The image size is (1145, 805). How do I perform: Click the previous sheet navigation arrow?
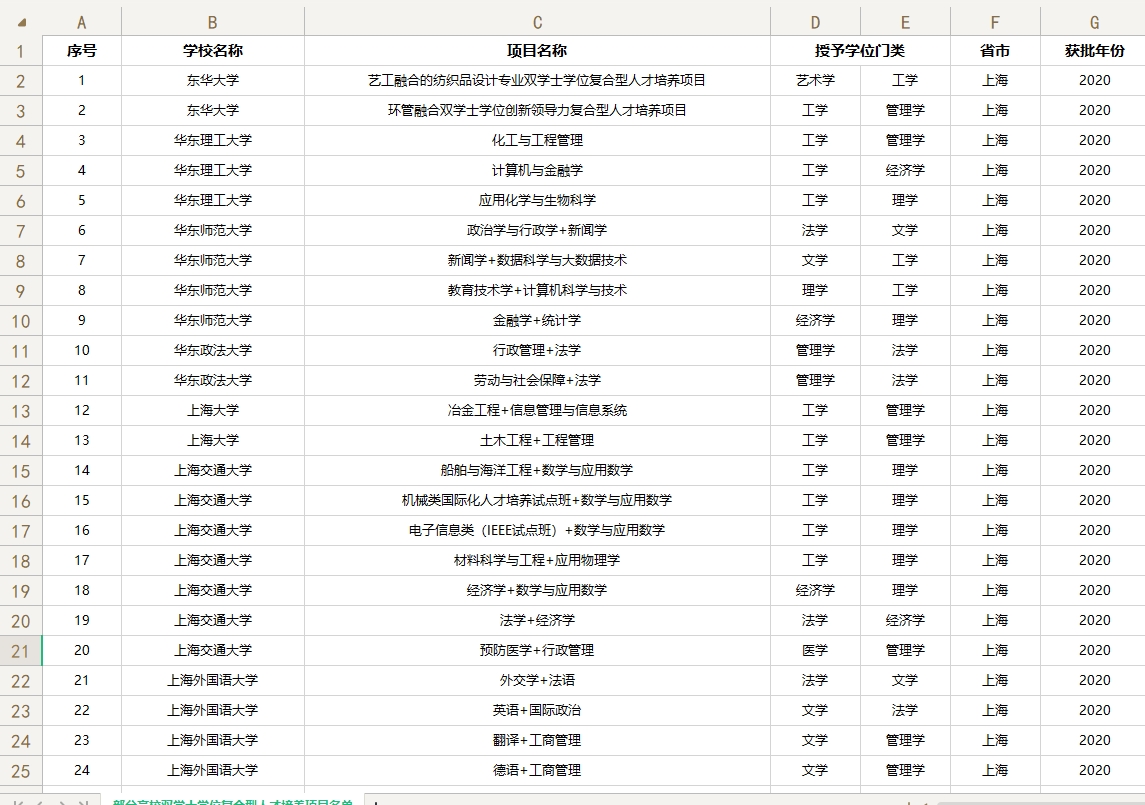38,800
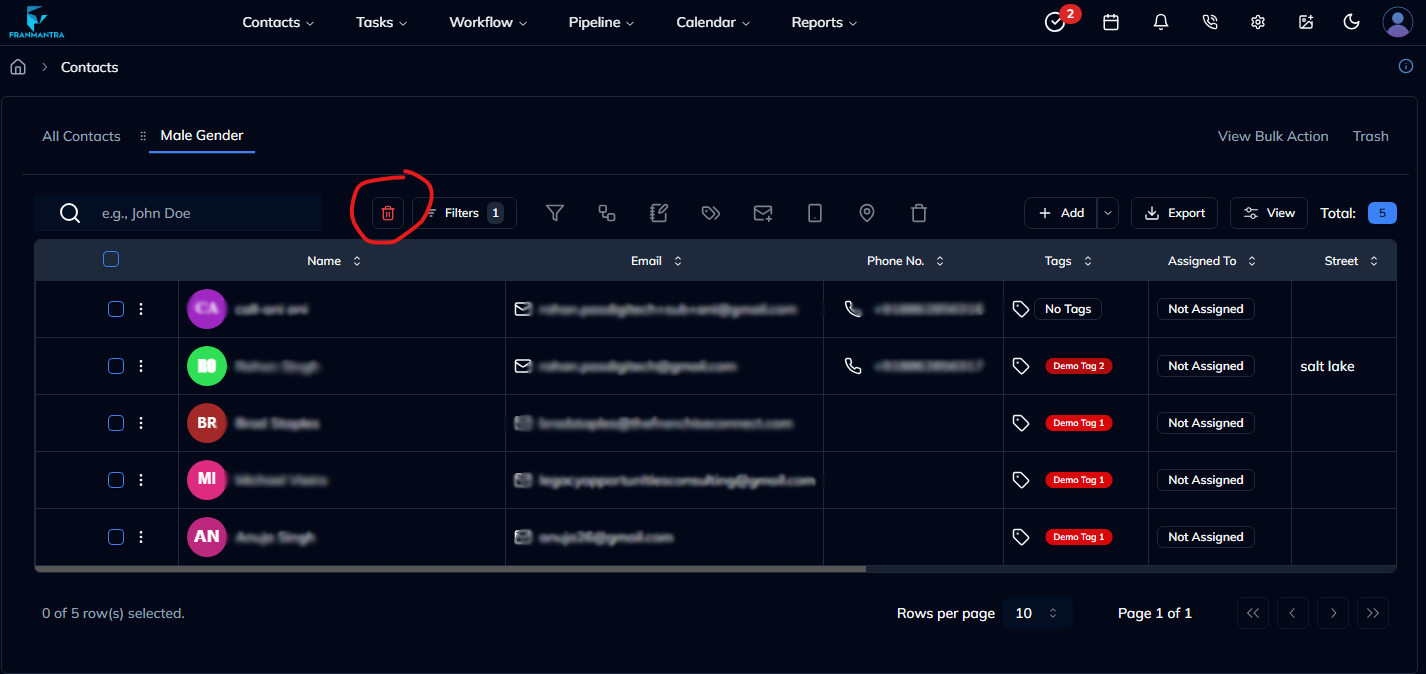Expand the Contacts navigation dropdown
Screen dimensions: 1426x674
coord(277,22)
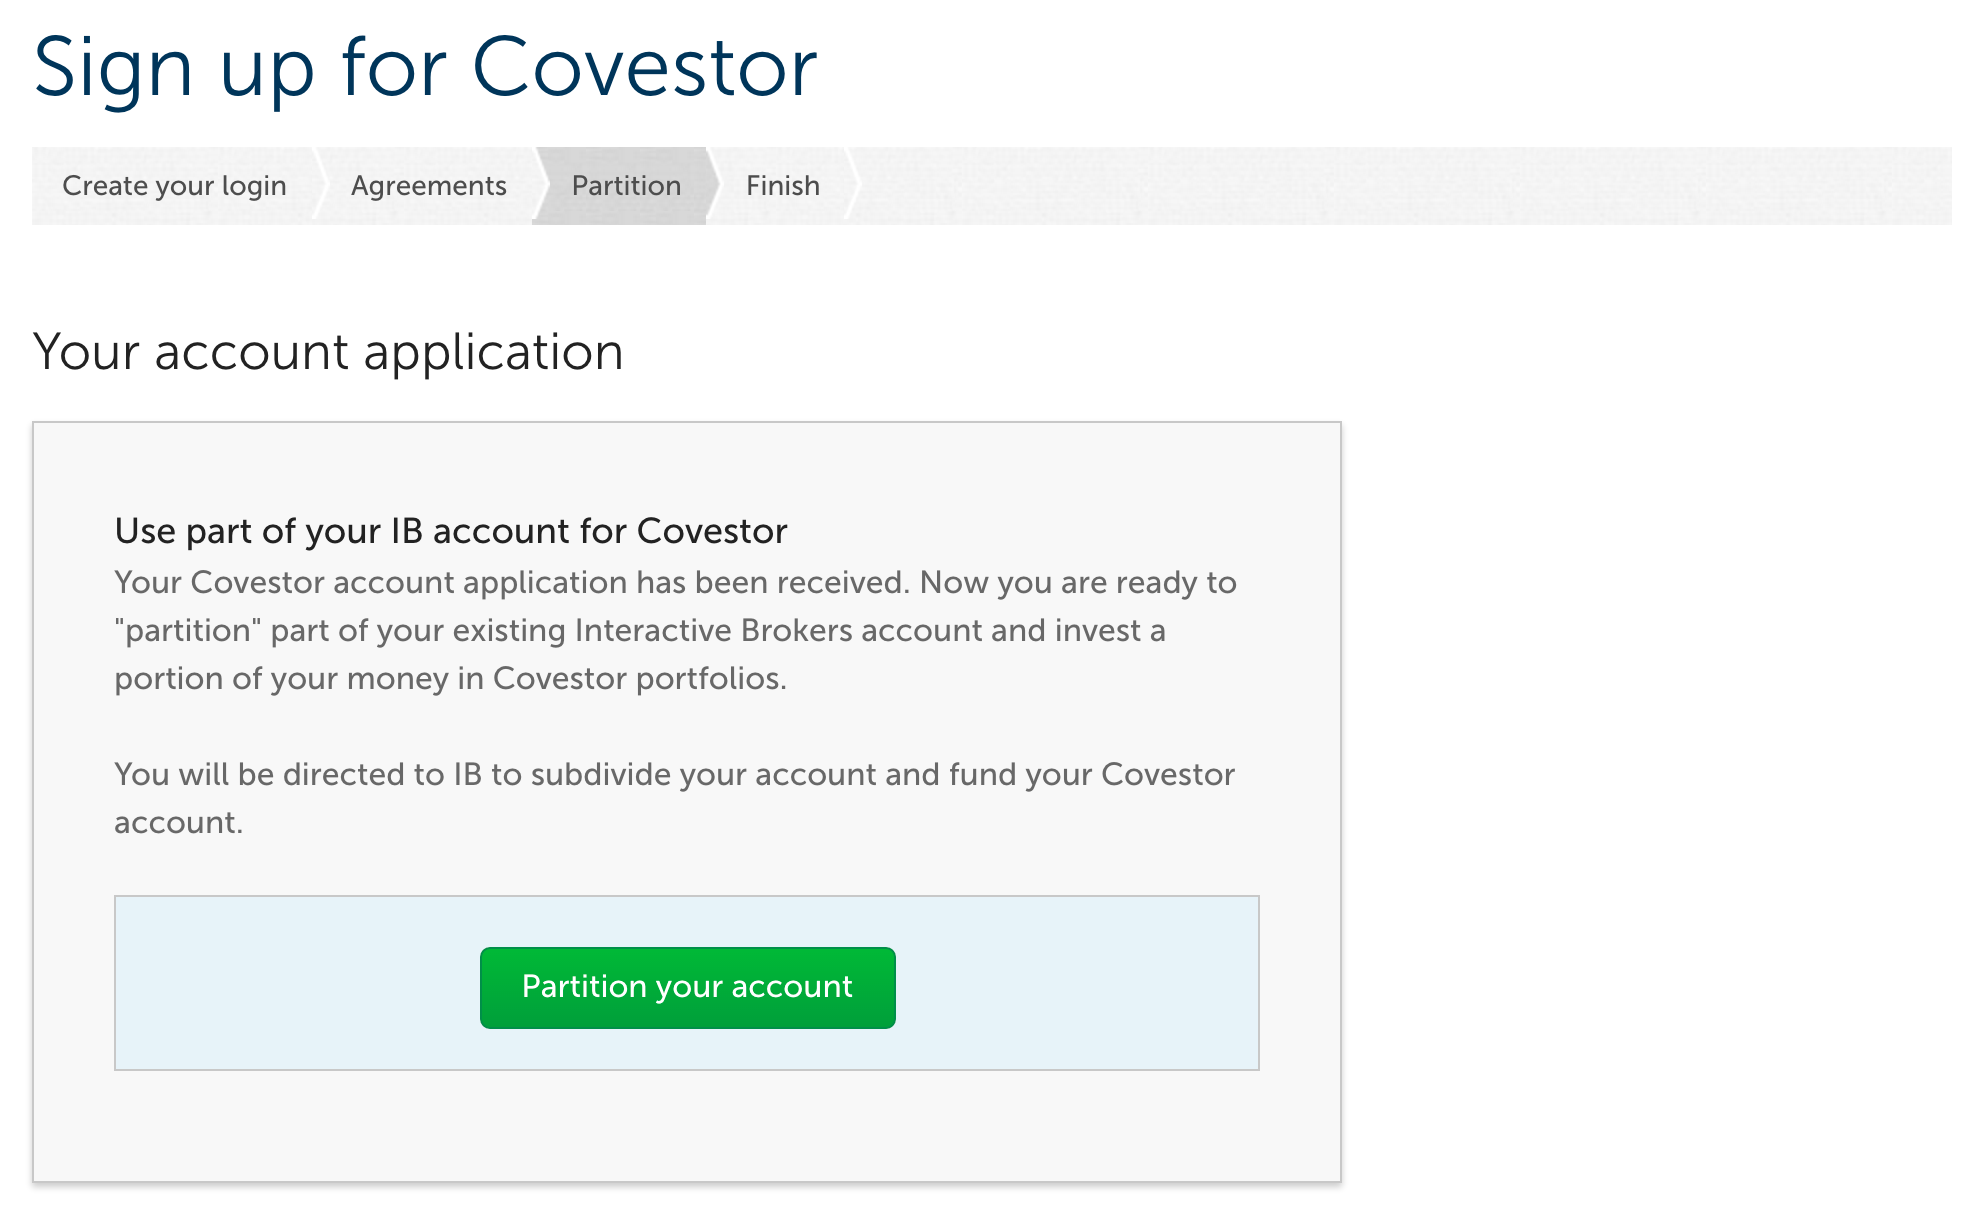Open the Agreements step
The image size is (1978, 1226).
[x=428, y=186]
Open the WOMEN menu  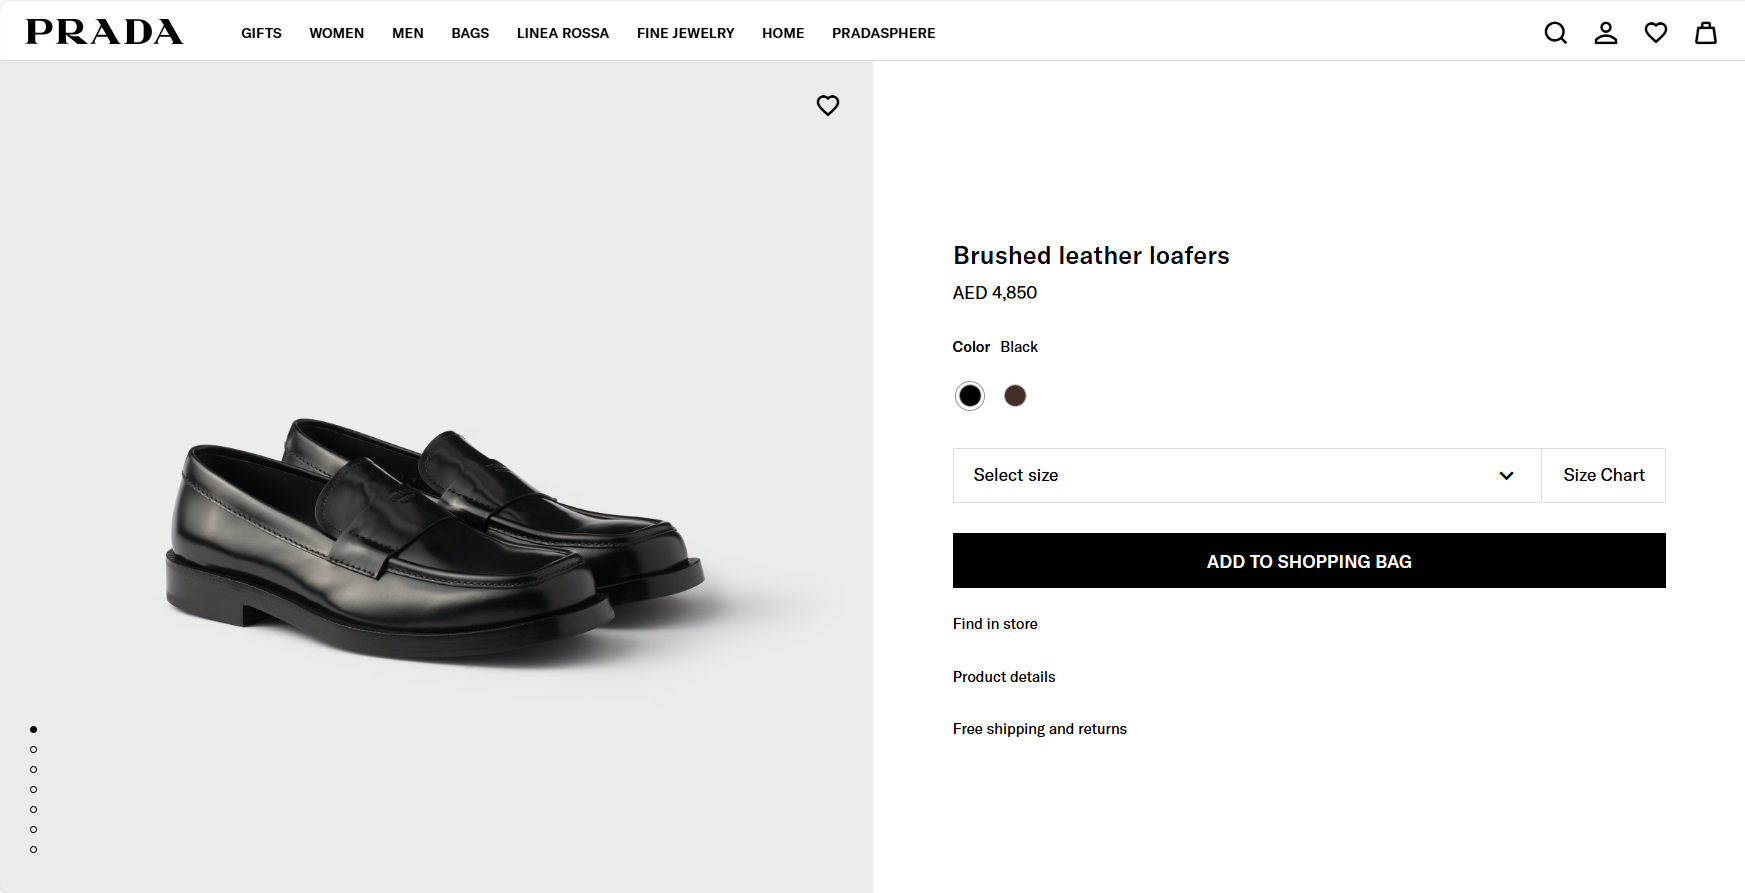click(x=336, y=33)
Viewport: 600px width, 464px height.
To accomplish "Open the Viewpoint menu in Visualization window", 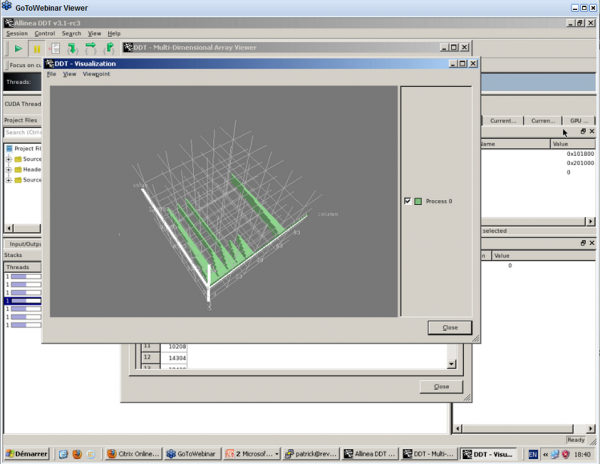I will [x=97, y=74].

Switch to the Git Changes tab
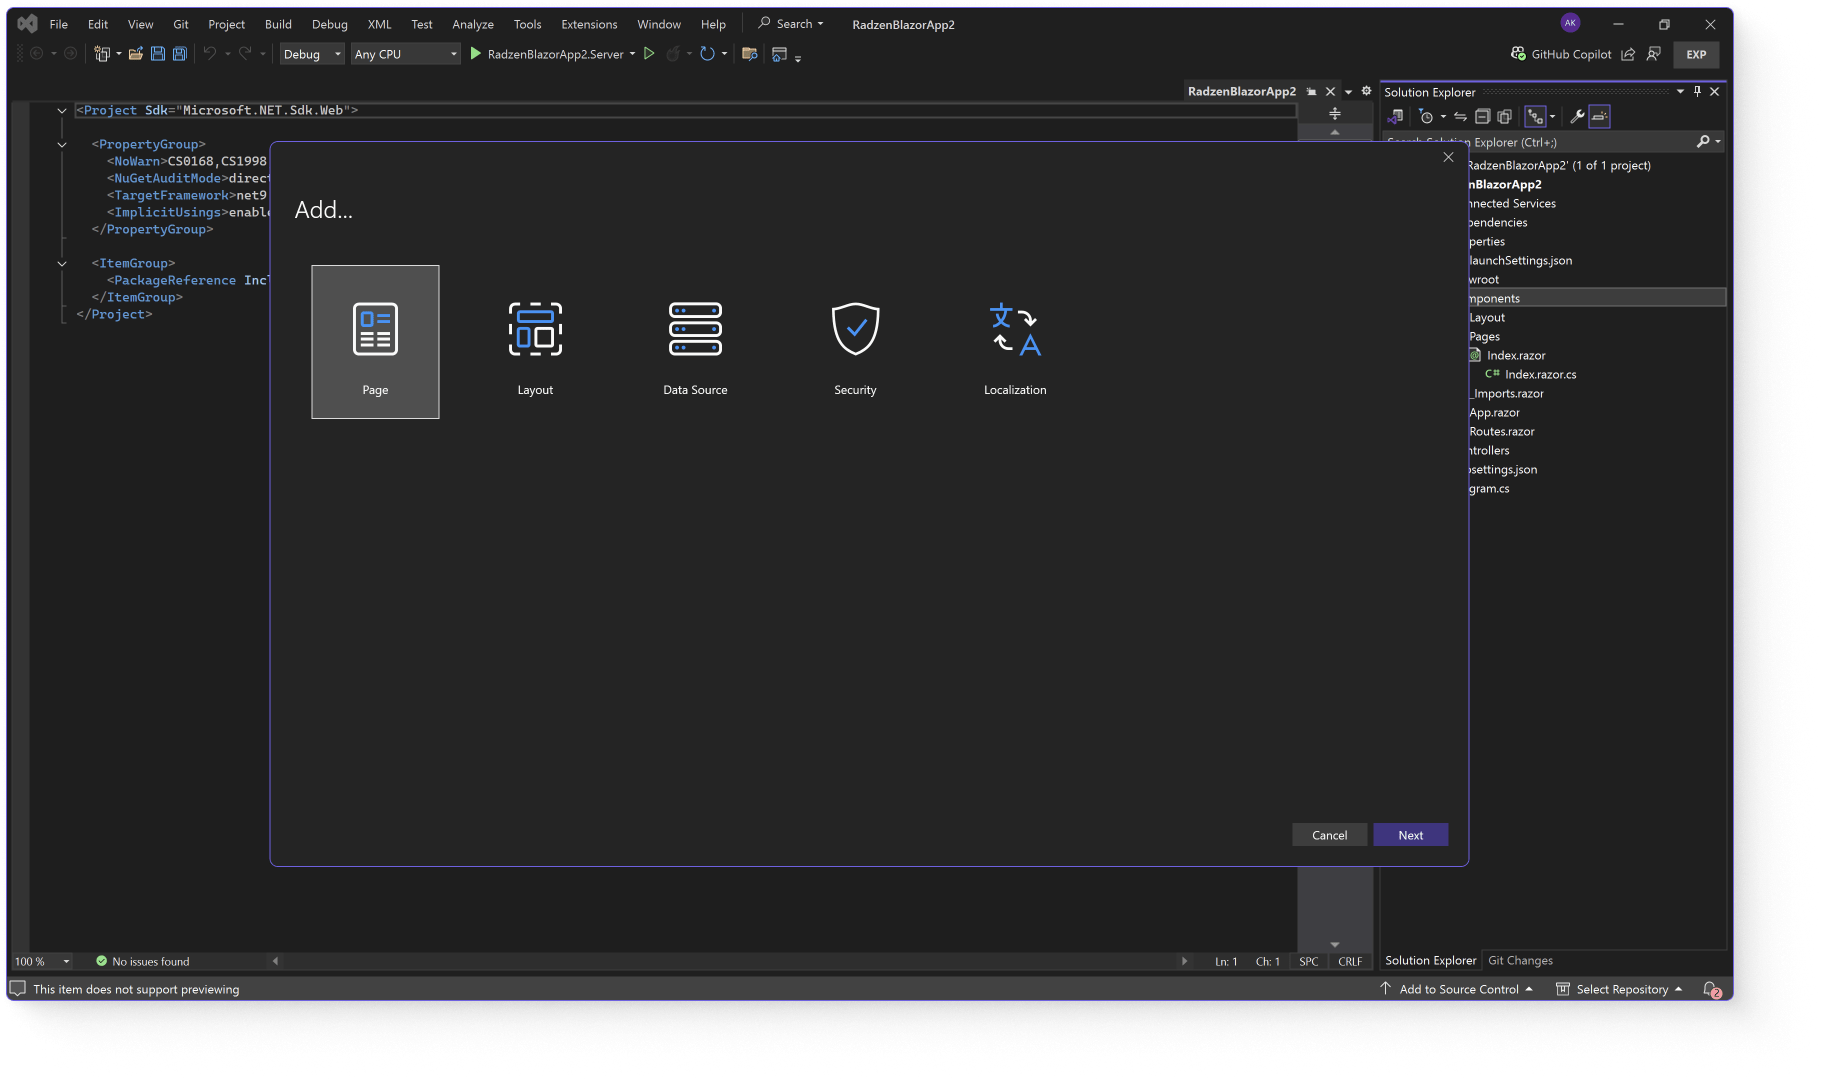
________________
#### Aim of the task
Filter the records down to the lines containing the string "image", and copy each one.

#### Response to the task
The image size is (1145, 805). How do I perform: Click the previous sheet navigation arrow?
The image size is (1978, 1226).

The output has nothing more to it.